What is being asked:
The required answer is each line in the entries below where "will" occurs.

◇ ◇ ◇ ◇ ◇ ◇ ◇

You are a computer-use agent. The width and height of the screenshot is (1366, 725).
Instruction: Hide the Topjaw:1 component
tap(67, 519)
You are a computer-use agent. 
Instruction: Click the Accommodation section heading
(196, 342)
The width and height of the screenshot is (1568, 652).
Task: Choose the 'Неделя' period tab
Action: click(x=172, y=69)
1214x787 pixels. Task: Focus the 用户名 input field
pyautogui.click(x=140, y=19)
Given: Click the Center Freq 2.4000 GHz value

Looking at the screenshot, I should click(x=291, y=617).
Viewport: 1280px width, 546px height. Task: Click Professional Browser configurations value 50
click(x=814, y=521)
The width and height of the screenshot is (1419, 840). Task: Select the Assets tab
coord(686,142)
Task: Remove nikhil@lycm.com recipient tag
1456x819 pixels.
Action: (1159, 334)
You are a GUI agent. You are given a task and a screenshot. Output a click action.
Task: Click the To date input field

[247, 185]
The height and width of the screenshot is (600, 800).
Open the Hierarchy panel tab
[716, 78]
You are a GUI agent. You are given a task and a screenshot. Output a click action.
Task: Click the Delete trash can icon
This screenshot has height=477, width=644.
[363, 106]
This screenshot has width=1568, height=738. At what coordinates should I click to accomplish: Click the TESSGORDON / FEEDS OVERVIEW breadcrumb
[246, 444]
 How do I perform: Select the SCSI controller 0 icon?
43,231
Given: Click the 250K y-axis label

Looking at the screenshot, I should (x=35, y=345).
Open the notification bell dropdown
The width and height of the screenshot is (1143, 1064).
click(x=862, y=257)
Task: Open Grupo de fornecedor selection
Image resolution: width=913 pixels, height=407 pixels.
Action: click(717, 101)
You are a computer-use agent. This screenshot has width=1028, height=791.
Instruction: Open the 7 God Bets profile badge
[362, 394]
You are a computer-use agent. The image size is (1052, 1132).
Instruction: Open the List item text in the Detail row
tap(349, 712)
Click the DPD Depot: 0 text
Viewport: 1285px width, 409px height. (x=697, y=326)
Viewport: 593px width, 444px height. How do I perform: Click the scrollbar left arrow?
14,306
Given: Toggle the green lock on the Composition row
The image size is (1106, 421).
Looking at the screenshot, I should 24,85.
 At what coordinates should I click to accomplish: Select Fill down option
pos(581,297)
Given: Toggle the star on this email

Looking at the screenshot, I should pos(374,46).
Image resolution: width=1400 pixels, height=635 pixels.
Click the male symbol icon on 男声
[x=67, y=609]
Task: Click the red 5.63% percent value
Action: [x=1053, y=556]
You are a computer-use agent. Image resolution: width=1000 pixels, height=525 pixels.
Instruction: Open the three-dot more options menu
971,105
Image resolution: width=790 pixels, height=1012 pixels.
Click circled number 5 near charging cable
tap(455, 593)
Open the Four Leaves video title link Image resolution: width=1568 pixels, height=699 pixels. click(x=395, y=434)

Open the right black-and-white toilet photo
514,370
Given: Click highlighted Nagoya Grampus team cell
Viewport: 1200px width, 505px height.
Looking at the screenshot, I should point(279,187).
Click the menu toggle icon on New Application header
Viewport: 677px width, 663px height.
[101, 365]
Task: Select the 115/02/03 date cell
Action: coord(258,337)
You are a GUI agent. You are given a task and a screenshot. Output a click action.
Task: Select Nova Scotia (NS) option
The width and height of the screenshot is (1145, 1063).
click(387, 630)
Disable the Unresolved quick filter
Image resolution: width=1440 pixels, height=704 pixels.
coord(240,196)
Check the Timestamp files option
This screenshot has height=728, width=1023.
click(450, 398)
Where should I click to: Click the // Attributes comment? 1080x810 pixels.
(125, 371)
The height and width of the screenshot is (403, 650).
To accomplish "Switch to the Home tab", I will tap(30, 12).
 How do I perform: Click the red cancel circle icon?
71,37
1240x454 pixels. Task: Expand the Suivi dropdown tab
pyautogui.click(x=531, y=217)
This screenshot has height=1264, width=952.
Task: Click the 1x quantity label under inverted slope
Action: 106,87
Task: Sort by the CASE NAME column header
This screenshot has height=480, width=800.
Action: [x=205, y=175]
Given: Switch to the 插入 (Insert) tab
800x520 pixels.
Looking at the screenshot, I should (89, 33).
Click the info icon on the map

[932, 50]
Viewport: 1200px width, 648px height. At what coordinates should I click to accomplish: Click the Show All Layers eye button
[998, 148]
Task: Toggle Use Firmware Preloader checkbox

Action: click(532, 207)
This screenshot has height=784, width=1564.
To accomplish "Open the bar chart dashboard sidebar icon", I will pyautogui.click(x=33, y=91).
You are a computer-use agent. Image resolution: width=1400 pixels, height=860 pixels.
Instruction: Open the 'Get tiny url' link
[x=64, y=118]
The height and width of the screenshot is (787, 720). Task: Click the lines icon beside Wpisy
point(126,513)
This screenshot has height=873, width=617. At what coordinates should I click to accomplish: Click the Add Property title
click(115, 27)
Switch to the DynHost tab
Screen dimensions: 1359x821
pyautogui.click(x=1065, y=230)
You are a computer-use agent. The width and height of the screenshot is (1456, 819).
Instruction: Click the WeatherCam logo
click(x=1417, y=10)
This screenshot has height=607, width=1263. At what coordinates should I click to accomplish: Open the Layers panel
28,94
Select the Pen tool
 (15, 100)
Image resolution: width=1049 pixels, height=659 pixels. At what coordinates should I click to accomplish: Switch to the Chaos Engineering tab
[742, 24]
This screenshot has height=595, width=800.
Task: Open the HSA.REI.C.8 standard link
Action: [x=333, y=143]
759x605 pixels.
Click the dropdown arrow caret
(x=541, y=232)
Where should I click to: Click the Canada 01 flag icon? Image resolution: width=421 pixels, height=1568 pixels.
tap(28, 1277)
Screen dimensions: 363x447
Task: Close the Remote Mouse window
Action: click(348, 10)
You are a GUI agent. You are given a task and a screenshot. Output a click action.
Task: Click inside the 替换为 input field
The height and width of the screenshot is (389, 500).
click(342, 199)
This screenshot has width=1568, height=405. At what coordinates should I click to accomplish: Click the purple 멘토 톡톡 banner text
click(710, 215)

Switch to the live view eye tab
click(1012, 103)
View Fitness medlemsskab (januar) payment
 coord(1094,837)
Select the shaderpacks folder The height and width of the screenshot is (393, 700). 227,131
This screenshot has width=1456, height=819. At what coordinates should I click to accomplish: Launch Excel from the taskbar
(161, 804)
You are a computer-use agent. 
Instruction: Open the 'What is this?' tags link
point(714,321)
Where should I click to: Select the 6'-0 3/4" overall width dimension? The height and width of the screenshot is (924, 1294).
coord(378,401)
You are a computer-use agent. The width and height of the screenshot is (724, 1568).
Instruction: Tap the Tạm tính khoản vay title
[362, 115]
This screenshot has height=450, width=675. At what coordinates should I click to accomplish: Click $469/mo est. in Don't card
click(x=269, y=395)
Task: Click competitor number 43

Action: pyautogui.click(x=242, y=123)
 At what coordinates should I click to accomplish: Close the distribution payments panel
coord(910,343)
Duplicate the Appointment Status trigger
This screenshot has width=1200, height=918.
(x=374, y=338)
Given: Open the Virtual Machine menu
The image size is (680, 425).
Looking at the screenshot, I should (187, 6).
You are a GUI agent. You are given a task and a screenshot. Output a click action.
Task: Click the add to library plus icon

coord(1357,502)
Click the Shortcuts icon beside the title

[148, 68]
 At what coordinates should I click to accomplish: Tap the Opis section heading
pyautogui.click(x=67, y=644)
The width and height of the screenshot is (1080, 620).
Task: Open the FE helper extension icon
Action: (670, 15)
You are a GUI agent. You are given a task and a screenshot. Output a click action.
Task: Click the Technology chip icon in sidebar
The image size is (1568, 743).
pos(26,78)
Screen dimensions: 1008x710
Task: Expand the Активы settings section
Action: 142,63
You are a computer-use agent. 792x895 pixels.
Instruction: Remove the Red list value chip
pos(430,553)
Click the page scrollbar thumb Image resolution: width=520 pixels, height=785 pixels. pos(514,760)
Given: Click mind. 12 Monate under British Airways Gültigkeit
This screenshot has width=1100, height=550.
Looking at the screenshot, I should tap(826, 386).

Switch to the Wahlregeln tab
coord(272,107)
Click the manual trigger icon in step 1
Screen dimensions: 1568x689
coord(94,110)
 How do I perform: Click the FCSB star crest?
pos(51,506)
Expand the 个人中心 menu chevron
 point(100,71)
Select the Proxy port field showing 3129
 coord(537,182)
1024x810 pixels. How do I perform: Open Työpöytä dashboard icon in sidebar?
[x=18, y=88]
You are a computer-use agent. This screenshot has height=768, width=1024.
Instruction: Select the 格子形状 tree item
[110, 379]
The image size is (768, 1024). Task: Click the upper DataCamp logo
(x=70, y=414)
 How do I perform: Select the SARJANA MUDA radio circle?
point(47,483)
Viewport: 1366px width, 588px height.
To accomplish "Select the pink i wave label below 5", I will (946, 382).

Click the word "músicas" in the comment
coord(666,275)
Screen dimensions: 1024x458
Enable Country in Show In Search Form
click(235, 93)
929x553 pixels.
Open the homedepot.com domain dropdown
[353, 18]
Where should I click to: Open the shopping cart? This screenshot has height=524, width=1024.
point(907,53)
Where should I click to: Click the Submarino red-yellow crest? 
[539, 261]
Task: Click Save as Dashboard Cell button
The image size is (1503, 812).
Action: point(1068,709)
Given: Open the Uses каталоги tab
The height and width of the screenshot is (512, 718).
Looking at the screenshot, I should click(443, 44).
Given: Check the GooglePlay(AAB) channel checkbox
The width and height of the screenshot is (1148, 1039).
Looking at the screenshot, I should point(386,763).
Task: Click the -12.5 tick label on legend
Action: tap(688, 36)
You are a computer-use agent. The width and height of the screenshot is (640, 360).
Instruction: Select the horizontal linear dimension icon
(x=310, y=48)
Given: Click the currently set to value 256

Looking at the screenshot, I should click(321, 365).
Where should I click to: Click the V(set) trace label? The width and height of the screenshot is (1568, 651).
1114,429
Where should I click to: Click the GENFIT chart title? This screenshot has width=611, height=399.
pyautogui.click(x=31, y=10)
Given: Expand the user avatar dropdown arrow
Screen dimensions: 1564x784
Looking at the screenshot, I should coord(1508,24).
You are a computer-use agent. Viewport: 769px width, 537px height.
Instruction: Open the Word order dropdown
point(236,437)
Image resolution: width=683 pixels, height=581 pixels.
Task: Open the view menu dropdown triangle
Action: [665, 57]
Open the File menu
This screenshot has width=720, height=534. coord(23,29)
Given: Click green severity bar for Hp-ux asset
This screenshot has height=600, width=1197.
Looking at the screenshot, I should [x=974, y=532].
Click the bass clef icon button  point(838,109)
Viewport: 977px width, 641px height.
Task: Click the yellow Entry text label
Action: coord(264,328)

◇ ◇ ◇ ◇ ◇ ◇ ◇

Solved problem:
To accomplish "Switch to the Home tab", I will tap(30, 12).
To accomplish "Open the bar chart dashboard sidebar icon", I will pyautogui.click(x=33, y=91).
To accomplish "Select the pink i wave label below 5", I will (946, 382).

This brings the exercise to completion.